O Globo
Julgar suspeição de Moro sem 2ª Turma completa seria uma afronta [Analista político comumente analisa e opina, mas neste caso podemos considerar, sem risco de errar, que a afronta ocorrerá.
Exceto se o decano do STF pedir aposentadoria imediata - o que ensejará outro ministro assumir seu lugar (e o presidente Bolsonaro iniciar a rotina de nomeações de ministros para o STF.]
Lembrei-me, então, de uma palestra que o escritor Deonísio da Silva fez num ciclo sobre Guimarães Rosa da Academia Brasileira de Letras (ABL) em 2018, sob o título “O julgamento de Zé Bebelo e a Lava-Jato”, sobre o romance “Grande Sertão, Veredas”. Deonísio Silva compara Lula a Zé Bebelo e Moro a Joca Ramiro: “Zé Bebelo está quase derrotado, comanda nove homens e quando seu bando conta com apenas três, Riobaldo, para salvar a vida do ex-chefe e ex-aluno, grita “Joca Ramiro quer este homem vivo”.
Sem saída, Zé Bebelo descarrega a arma no chão antes de ser preso e, quando os inimigos tiram-lhe o punhal, ele diz: “Ou me matam logo, aqui, ou então eu exijo julgamento correto legal”. Diante de Joca Ramiro imponente, montado em cavalo branco, Zé Bebelo a pé, rasgado e sujo, requer: “Dê respeito, sou seu igual”. Ouve de Joca Ramiro: “se acalme, o senhor está preso”. É quando toda a jagunçada vai para a Fazenda Sempre-Verde. Zé Bebelo, de mãos amarradas, é conduzido em cima de um cavalo preto, na rabeira da tropa. Relata Deonísio Silva: “Réu em inusitado julgamento no pátio da Fazenda Sempre-Verde, o jagunço letrado Zé Bebelo, salvo por Riobaldo, seu ex-professor, conduz o próprio julgamento. No insólito tribunal, os juízes são outros cangaceiros, liderados pelo grande chefe Joca Ramiro, todos sob o olhar misterioso de um jagunço que é jagunça: Reinaldo/ Diadorim.
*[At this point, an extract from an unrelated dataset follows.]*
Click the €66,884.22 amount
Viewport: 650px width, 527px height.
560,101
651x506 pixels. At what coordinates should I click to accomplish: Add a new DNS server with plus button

A Lava a Jato pode inspirar outra leitura deste curioso episódio de Grande Sertão: Veredas, em que o sertão é assim definido: “Sertão é onde manda quem é forte, com as astúcias. Deus mesmo, quando vier, que venha armado!” E mais: “onde criminoso vive seu cristo-jesus, arredado do arrocho de autoridade.” “O Brasil também já foi assim. E agora chegamos à encruzilhada onde tribunais superiores estão decidindo se continuará assim ou se mudará. Fazendo as vezes de um Sérgio Moro do sertão, o jagunço Joca Ramiro, conhecido por sua lealdade e senso de justiça por todos os cangaceiros, tem diante de si um réu audacioso, solerte e a seu modo leal e sagaz.
“Zé Bebelo é um réu que dirige o julgamento, fixa limites de suas penas e traça as condições para cumpri-la: receber montaria, escolta, água e comida na viagem para Goiás, onde promete fixar-se, deixando de combater os ex-companheiros de luta, como vinha fazendo até ali. Mas se consegue obrar todos estes feitos é porque Joca Ramiro é um juiz ainda mais sagaz do que o réu.” E sobrevém o desfecho: Zé Bebelo é libertado sob condições que o próprio réu impõe.” Julgar o habeas-corpus de Lula sem a Segunda Turma completa, como pretende o advogado Cristiano Zanin, seria uma afronta. O mais provável é que o ministro Gilmar Mendes espere a volta dos trabalhos presenciais, no próximo ano, quando o STF já terá o novo componente da Corte.
A composição final das Turmas pode sofrer alterações, pois o novo ministro, que deveria assumir o lugar de Celso de Mello, pode ser deslocado para a Primeira Turma para não ter que enfrentar um julgamento tão difícil. O atual presidente do STF, ministro Dias Toffoli, deve ir para a Primeira Turma no lugar de Luis Fux, que assume a presidência em setembro. Haverá uma disputa interna para saber quem será o quinto membro da Segunda Turma.